Count leading zero bits for each element in AVX2 vector, emulate _mm256_lzcnt_epi32

Asked 12/11, 2019 at 16:46 Answered 13/11, 2019 at 2:25

Solved bit-manipulation simd avx avx2 avx512

With AVX512, there is the intrinsic _mm256_lzcnt_epi32, which returns a vector that, for each of the 8 32-bit elements, contains the number of leading zero bits in the input vector's element.

Is there an efficient way to implement this using AVX and AVX2 instructions only?

Currently I'm using a loop which extracts each element and applies the _lzcnt_u32 function.

Related: to bit-scan one large bitmap, see Count leading zeros in __m256i word which uses pmovmskb -> bitscan to find which byte to do a scalar bitscan on.

This question is about doing 8 separate lzcnts on 8 separate 32-bit elements when you're actually going to use all 8 results, not just select one.

Skilken answered 12/11, 2019 at 16:46 Comment(0)

float represents numbers in an exponential format, so int->FP conversion gives us the position of the highest set bit encoded in the exponent field.

We want int->float with magnitude rounded down (truncate the value towards 0), not the default rounding of nearest. That could round up and make 0x3FFFFFFF look like 0x40000000. If you're doing a lot of these conversions without doing any FP math, you could set the rounding mode in the MXCSR¹ to truncation then set it back when you're done.

Otherwise you can use v & ~(v>>8) to keep the 8 most-significant bits and zero some or all lower bits, including a potentially-set bit 8 below the MSB. That's enough to ensure all rounding modes never round up to the next power of two.

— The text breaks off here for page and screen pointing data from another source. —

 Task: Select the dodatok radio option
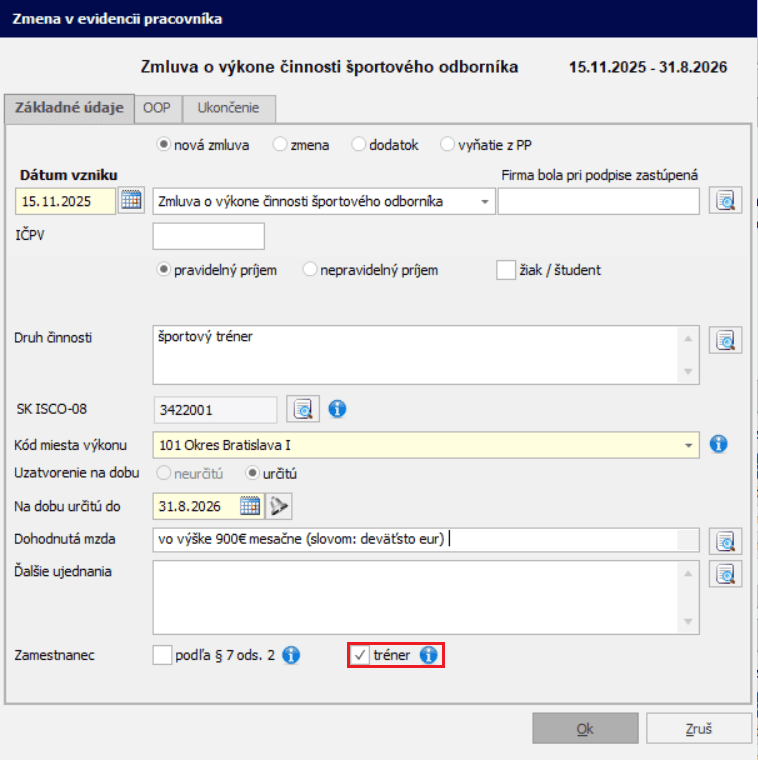359,144
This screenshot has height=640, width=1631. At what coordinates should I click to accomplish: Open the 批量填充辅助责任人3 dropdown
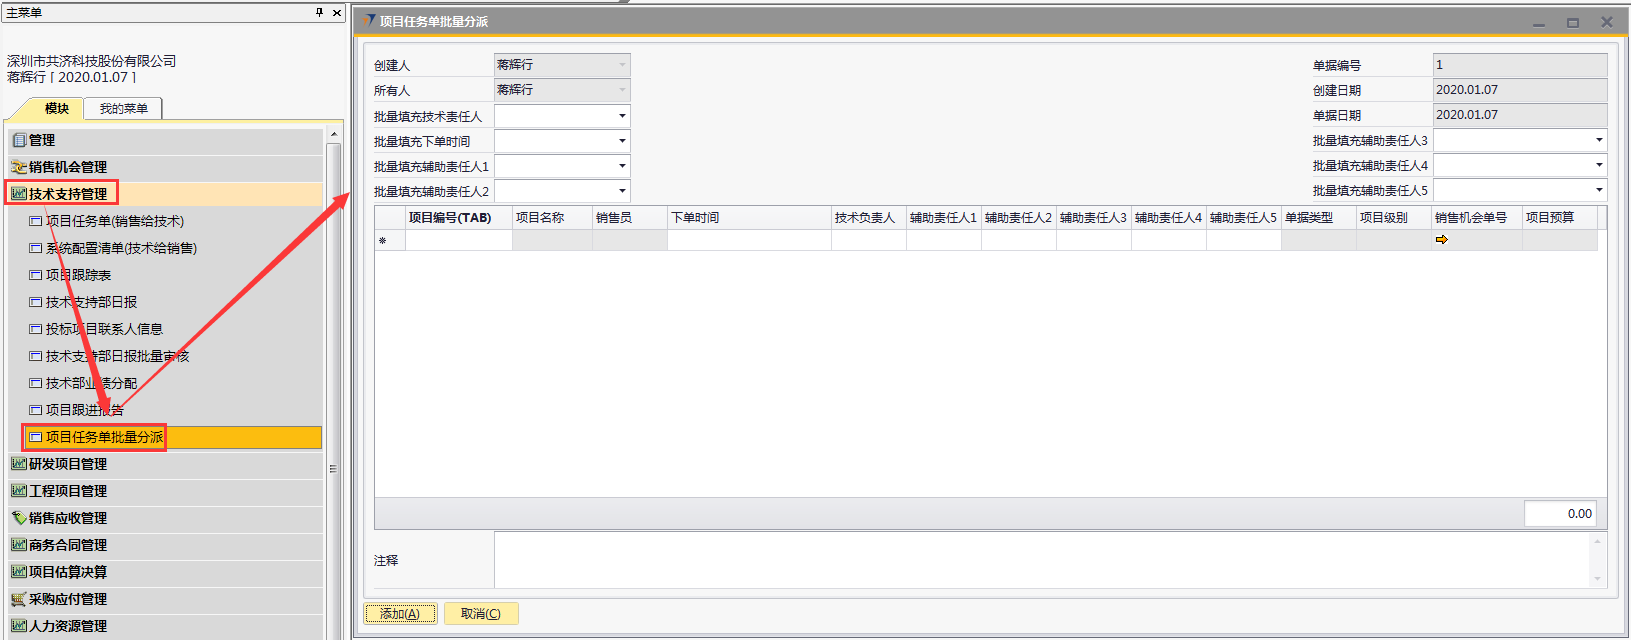(x=1598, y=140)
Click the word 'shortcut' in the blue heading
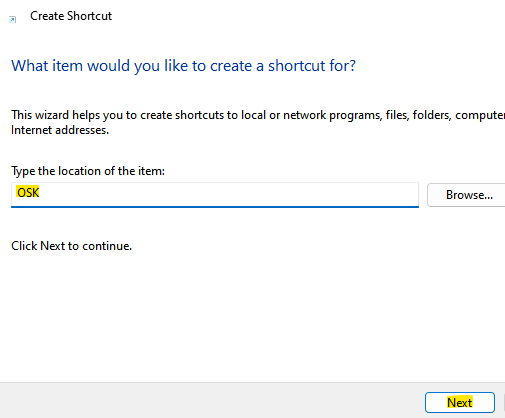Viewport: 505px width, 418px height. 297,66
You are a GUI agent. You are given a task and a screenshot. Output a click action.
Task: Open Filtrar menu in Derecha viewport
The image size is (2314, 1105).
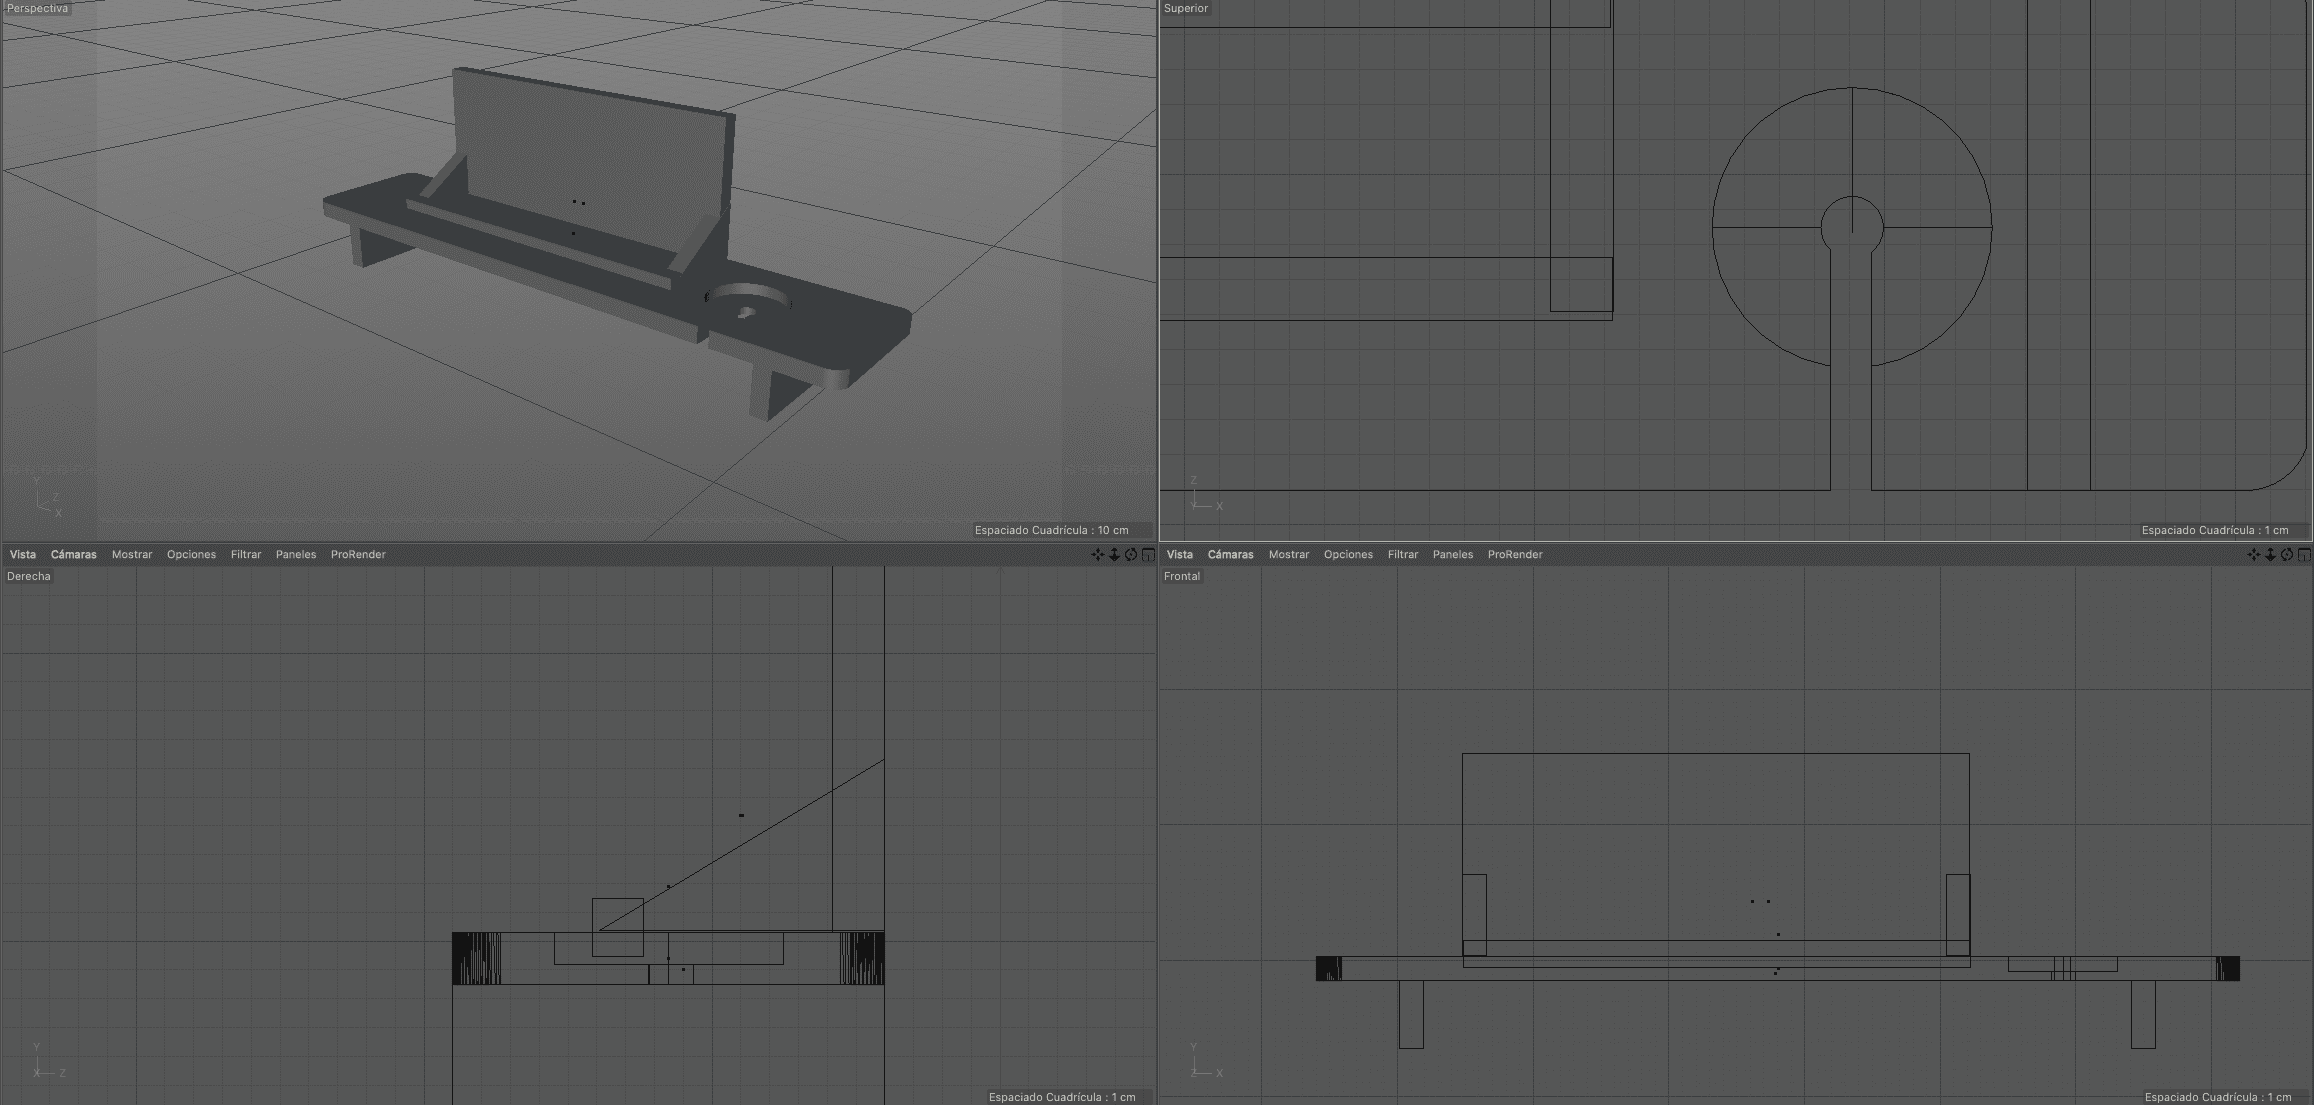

It always keeps the 8 MSB because v>>8 shifts in 8 zeros, so inverted that's 8 ones. At lower bit positions, wherever the MSB is, 8 zeros are shifted past there from higher positions, so it will never clear the most significant bit of any integer. Depending on how set bits below the MSB line up, it might or might not clear more below the 8 most significant.

After conversion, we use an integer shift on the bit-pattern to bring the exponent (and sign bit) to the bottom and undo the bias with a saturating subtract. We use min to set the result to 32 if no bits were set in the original 32-bit input.

__m256i avx2_lzcnt_epi32 (__m256i v) {
    // prevent value from being rounded up to the next power of two
    v = _mm256_andnot_si256(_mm256_srli_epi32(v, 8), v); // keep 8 MSB

    v = _mm256_castps_si256(_mm256_cvtepi32_ps(v)); // convert an integer to float
    v = _mm256_srli_epi32(v, 23); // shift down the exponent
    v = _mm256_subs_epu16(_mm256_set1_epi32(158), v); // undo bias
    v = _mm256_min_epi16(v, _mm256_set1_epi32(32)); // clamp at 32

    return v;
}

Footnote 1: fp->int conversion is available with truncation (cvtt), but int->fp conversion is only available with default rounding (subject to MXCSR).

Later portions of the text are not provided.